In this article, we have systematically analysed the model of the phosphorus cycle in the ocean given by Slomp and van Capellen (2007). Through careful scaling of the Slomp model, we identified a large number of negligible steady-state fluxes. We also isolated distinct time scales associated with system equilibration. By exploiting these two factors, we were able to effectively decouple the subsystem of oxygen and reduced substances from the carbon-phosphorus cycle.

While soluble reactive phosphorus acts as an (effectively static) input to the oxygen subsystem, the contribution of oxygen to the cycling of carbon and phosphorus can be safely ignored. In particular, this means that a range of nonlinear, non-smooth functions used to model redox dependence in the burial of sorbed P, particulate organic P and particulate organic carbon can be excised without affecting our qualitative findings. From a starting point of eighteen nonlinear equations, we separately analysed a set of sixteen (approximately) linear equations which govern carbon and phosphorus dynamics and a pair of equations which explain the chemistry of the oxic deep ocean, the chemistry of the anoxic deep ocean and the nature of the transition between the two.

Having partitioned the system into two parts, we can elucidate the nature of the transition between oxic and anoxic oceans. A small change in system parameters produces abrupt, almost discontinuous, switches in the equilibrium concentrations of oxygen and reduced substances. We link this sensitivity in the model to the functional form prescribed for the removal of reduced substances as solid phases and the functional form for microbial respiration. Allison and Martiny (2008) refer to this kind of microbial model as a “black box” with “microorganisms buried within equation structure as kinetic constants and response functions”. Our analysis highlights the need to compare the predictions of such studies with those of models that explicitly incorporate microbial biomass, in order to enhance understanding of how anoxia occurs.

With the nature of transition to anoxia established, we sought to determine the system parameters responsible for driving such a transition. Unfortunately, due to the scope of the original model (containing 69 parameters), the critical controlling parameter defies succinct characterisation.
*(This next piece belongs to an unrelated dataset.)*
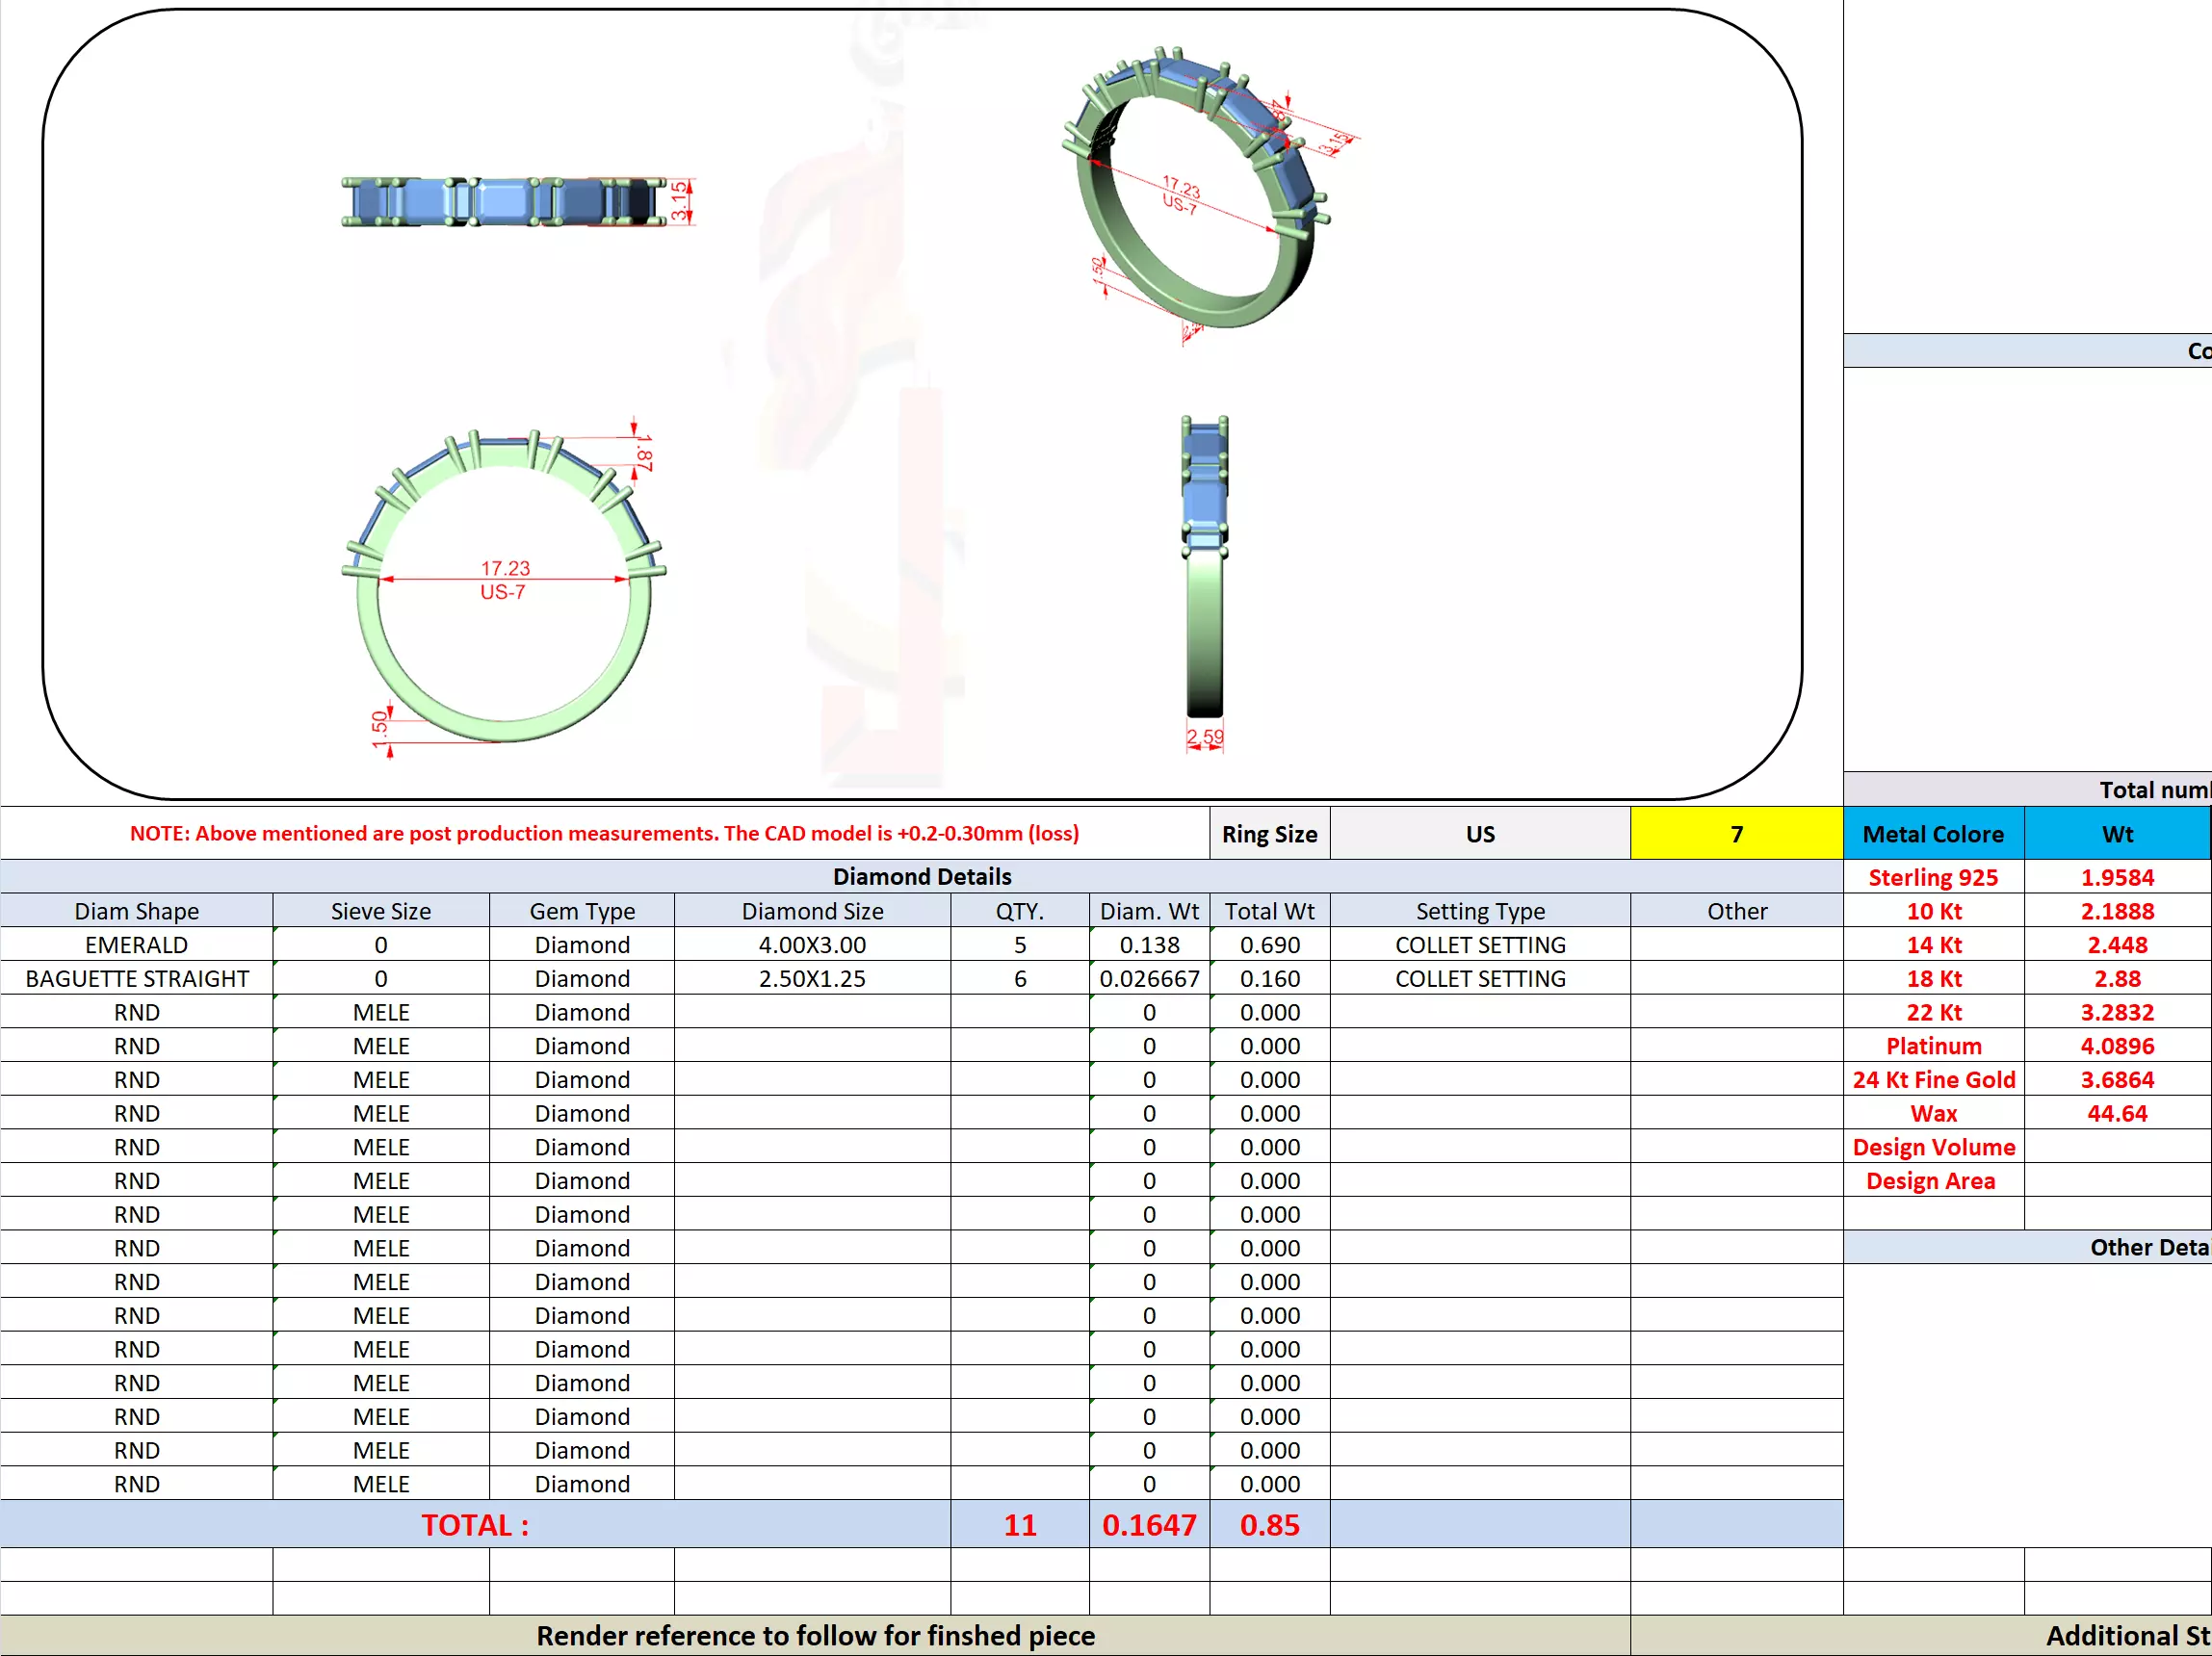This screenshot has height=1656, width=2212.
Task: Click the perspective ring rendering
Action: [1195, 190]
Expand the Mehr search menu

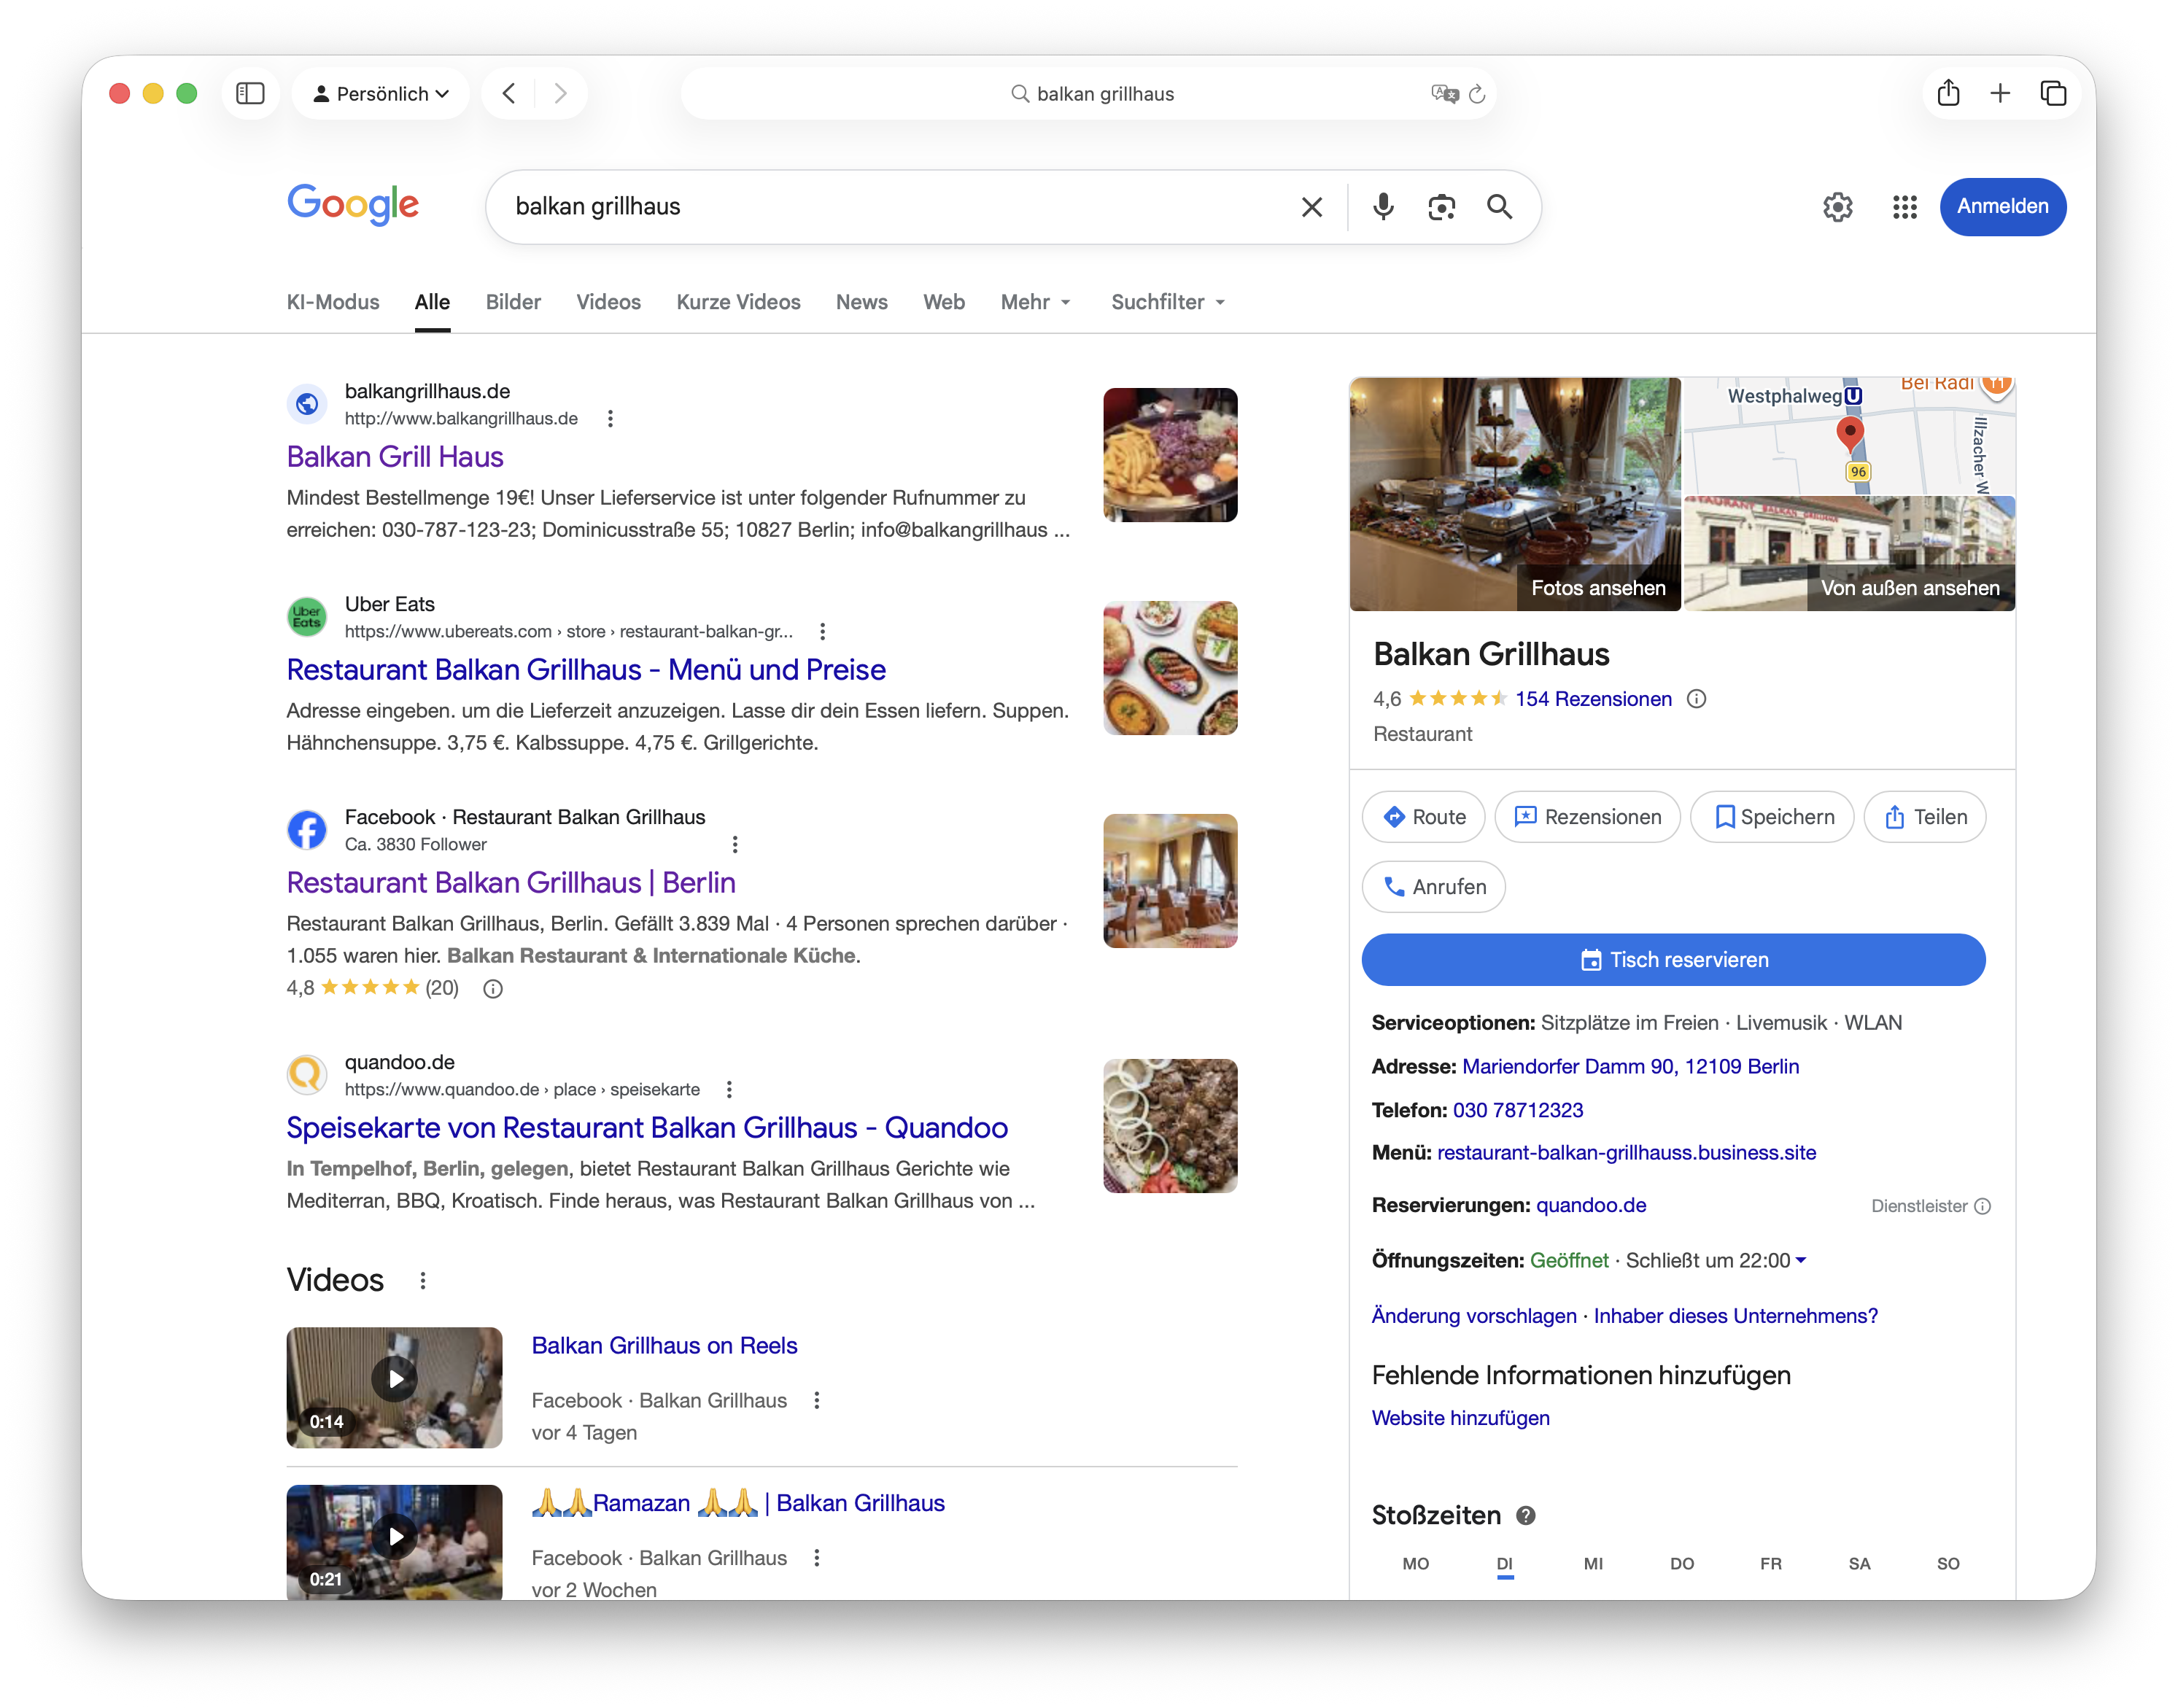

However, by focusing on a small subset of the system parameters (i.e., mixing rate and riverine input), we demonstrated that one can accurately predict the outcome of changes in the the rate of a given process. While our focus here was on providing this kind of proof-of-concept, future work could entail analytic study of the expression (A.7) in the Appendix. In particular, one can explicitly determine whether the ocean’s oxygen status is affected by variation (or covariation) in a few parameters of interest. More generally, we suggest that this article demonstrates the viability of adopting a systematic, mathematical approach in studying the behaviour of large biogeochemical models. The deduction of parameterised steady-state concentrations and equilibration time scales, as we have presented here, is generally beyond the reach of a purely computational approach to biogeochemistry.